L’1.7.1914 Luigi Cadorna era capo di stato maggiore dell’esercito, l’Italia era legata alla triplice alleanza difensiva con Austria e Germania, stipulata nel 1882; ma dal 1902 Italia e Francia, con scambio di lettere segrete, si erano anche impegnata alla neutralità, era la solita ambiguità della politica, non solo italiana. Il re Vittorio Emanuele III di Savoia (morto nel 1947) era informato di tutto, ispirava la politica estera, mentre Cadorna e il parlamento erano all’oscuro. L’accordo militare con la Triplice alleanza impegnava l’Italia a inviare in caso di guerra dei corpi d’armata e delle divisioni di cavalleria in Germania, la quale prevedeva la violazione della neutralità di Belgio e Lussemburgo e valutava che la guerra sarebbe durata pochi mesi.

Con la Francia c’erano state rivalità coloniali, soprattutto per la Tunisia, guerre commerciali, perché il protezionismo industriale italiano si era ritorto contro le esportazioni agricole dell’Italia del sud; l’Italia avrebbe voluto recuperare la Corsica strappandola alla Francia e avrebbe voluto recuperare Trento e Trieste strappandole all’Austria; debolezza e ambiguità politica spingevano al tradimento, alla doppiezza e ai patti segreti, il che non era una novità nei rapporti tra nazioni.

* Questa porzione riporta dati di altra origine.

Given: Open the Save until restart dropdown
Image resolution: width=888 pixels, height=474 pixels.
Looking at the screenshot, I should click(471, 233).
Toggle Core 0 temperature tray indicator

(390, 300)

Comunque, triplice intesa e triplice alleanza, spendevano fiumi di denaro in Italia, diretti ai giornali, per spingere il paese con la propaganda a favore di una o l’altra coalizione. Non sono i popoli che tradiscono, perché sono quelli costretti a combattere e a subire i cambiamenti di fronte, ma sono gli stati a tradire o meglio i governi; soprattutto quando cambia il governo e ancora di più quando cambia con una rivoluzione l’ordinamento giuridico. In Italia i governi erano deboli e duravano poco, i Savoia, dietro le quinte, decidevano tutto, ispiravano la politica e dirigevano esercito e carabinieri, tiravamo il sasso e nascondevano la mano (“I Savoia” di Denis Mack Smith – Rizzoli Editore).

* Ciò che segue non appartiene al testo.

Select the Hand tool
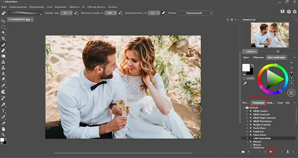The image size is (298, 158). [3, 128]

Secondo gli accordi con la Triplice alleanza, alle Alpi la strategia doveva essere difensiva, perché tutto si sarebbe risolto sul Reno, ottimisticamente, in un paio di mesi; il 31.7.1914 il re d’Italia suggerì un comando unico per la Triplice alleanza, cosa che poi però l’Italia non accettò più con lo scoppio della guerra a fianco della Triplice Intesa; peraltro, l’alleanza era difensiva e poiché era stata l’Austria a dichiarare guerra alla Serbia, l’Italia non era tenuta a intervenire a suo fianco, ma non doveva nemmeno intervenire a fianco della Triplice Intesa come poi accadde.

Per la propaganda, il cambiamento di fronte fu giustificato dalla necessità di completare il risorgimento e l’unità nazionale; la storia è piena di tradimenti, di violazioni di trattati internazionali e di cambiamenti di fronte da parte di tutti gli stati. In politica, quando si tradisce, ci si salva e si può fare carriera; la Germania nel 1939 fu più traditrice dell’Italia quando attaccò la Russia sovietica, dopo aver fatto pochi mesi prima un patto di non aggressione con essa.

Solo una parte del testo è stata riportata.